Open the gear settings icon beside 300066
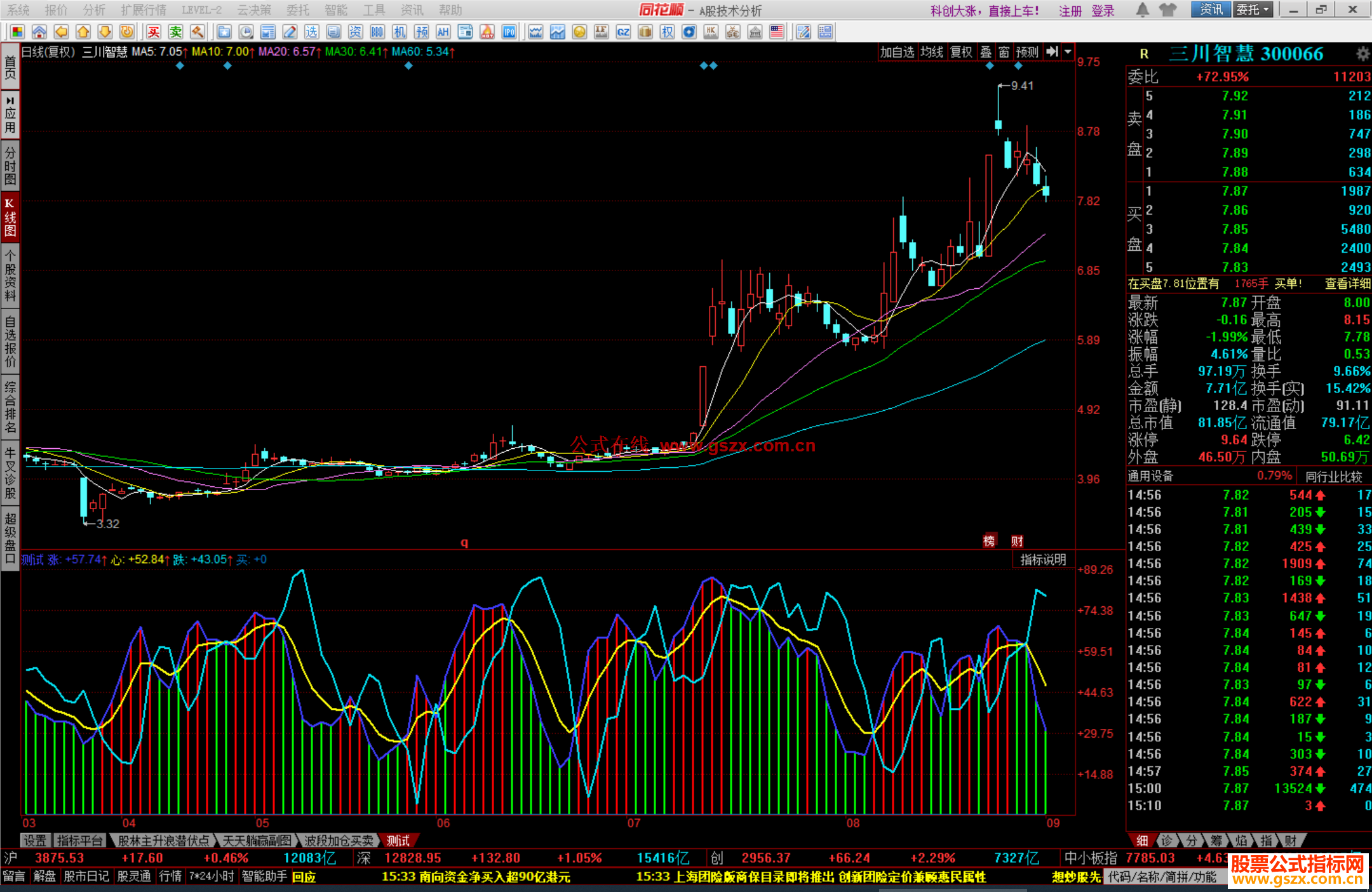1372x892 pixels. coord(1362,54)
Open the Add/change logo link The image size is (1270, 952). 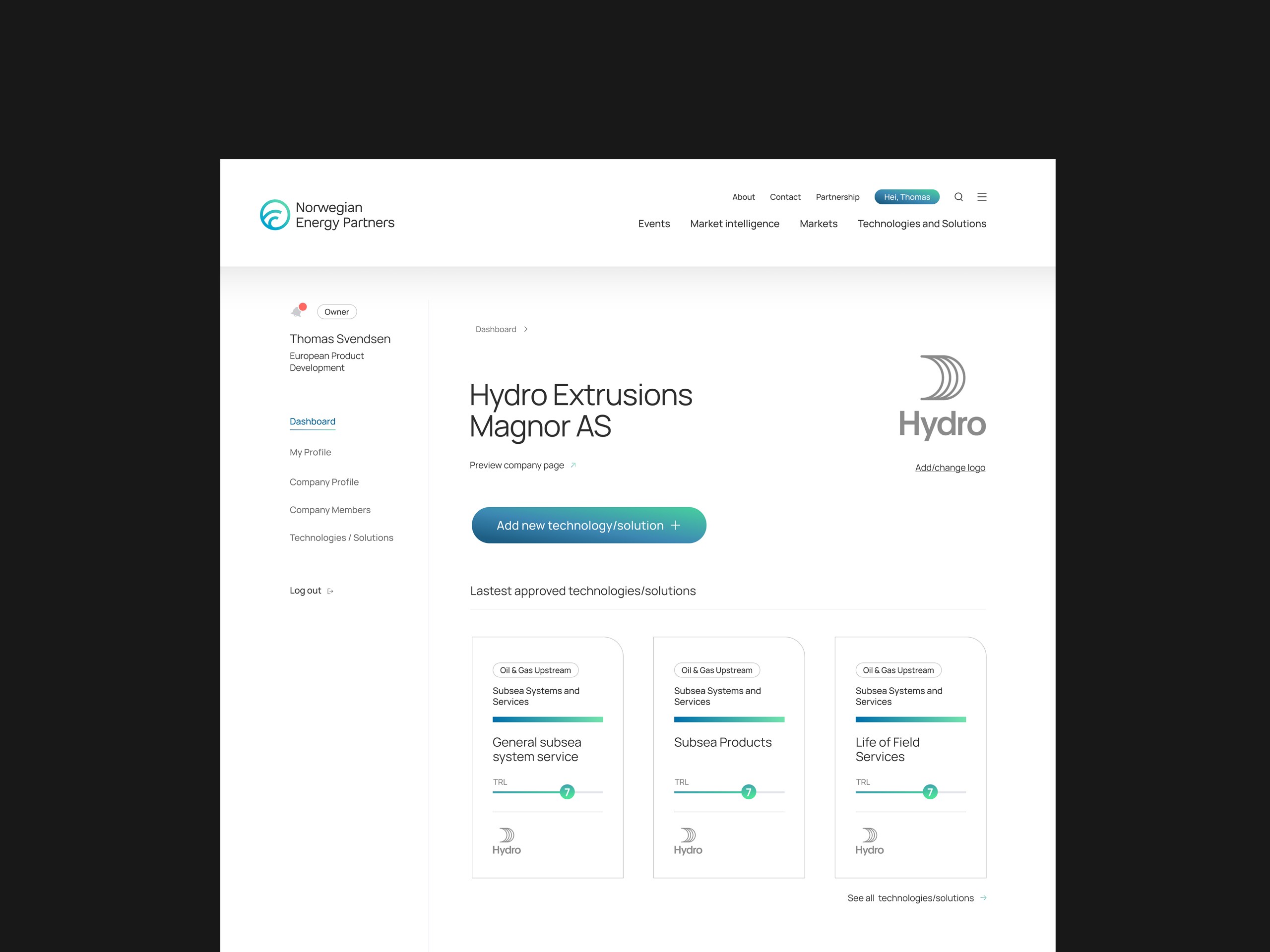[950, 467]
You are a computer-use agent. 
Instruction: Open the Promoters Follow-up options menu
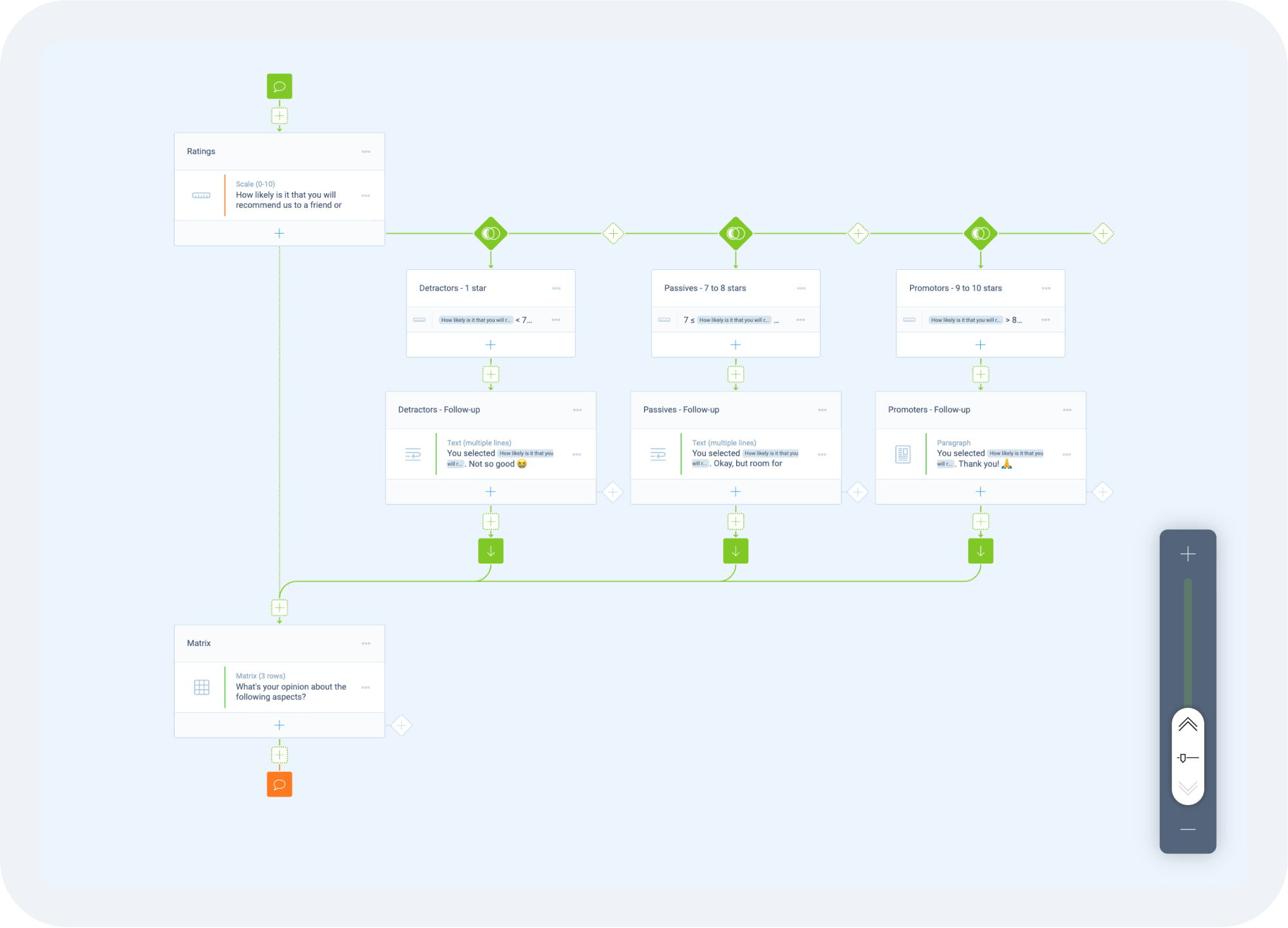tap(1067, 410)
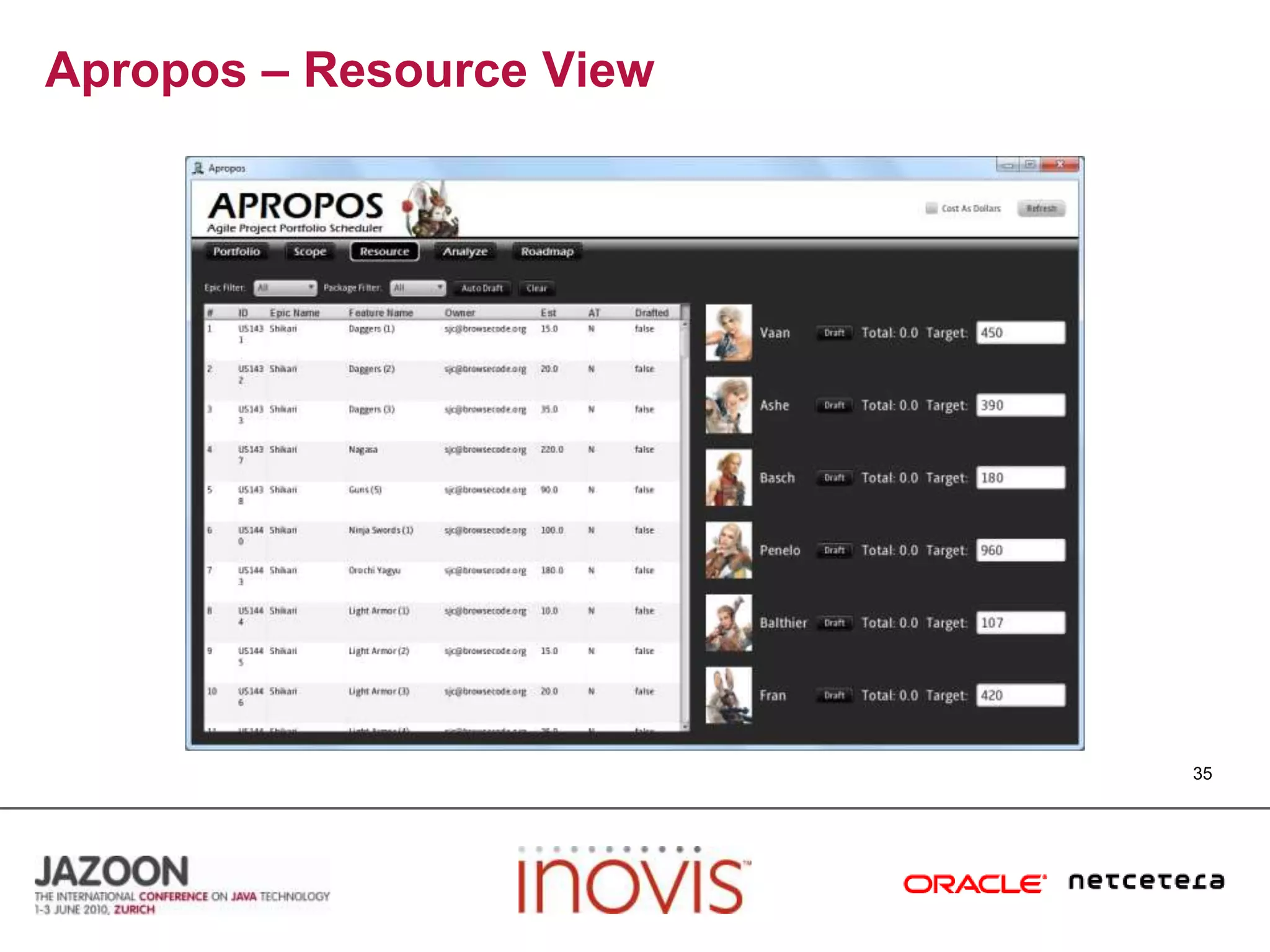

------------------------------------------------

» **WHAT THE TASK REQUIRES**: Starting with the line that holds "Instruction: Open the", copy every line exactly through the final line of the material, but skip the pictures.

» **EXERCISE RESULT**:
Instruction: Open the Promoters Follow-up options menu
tap(1067, 410)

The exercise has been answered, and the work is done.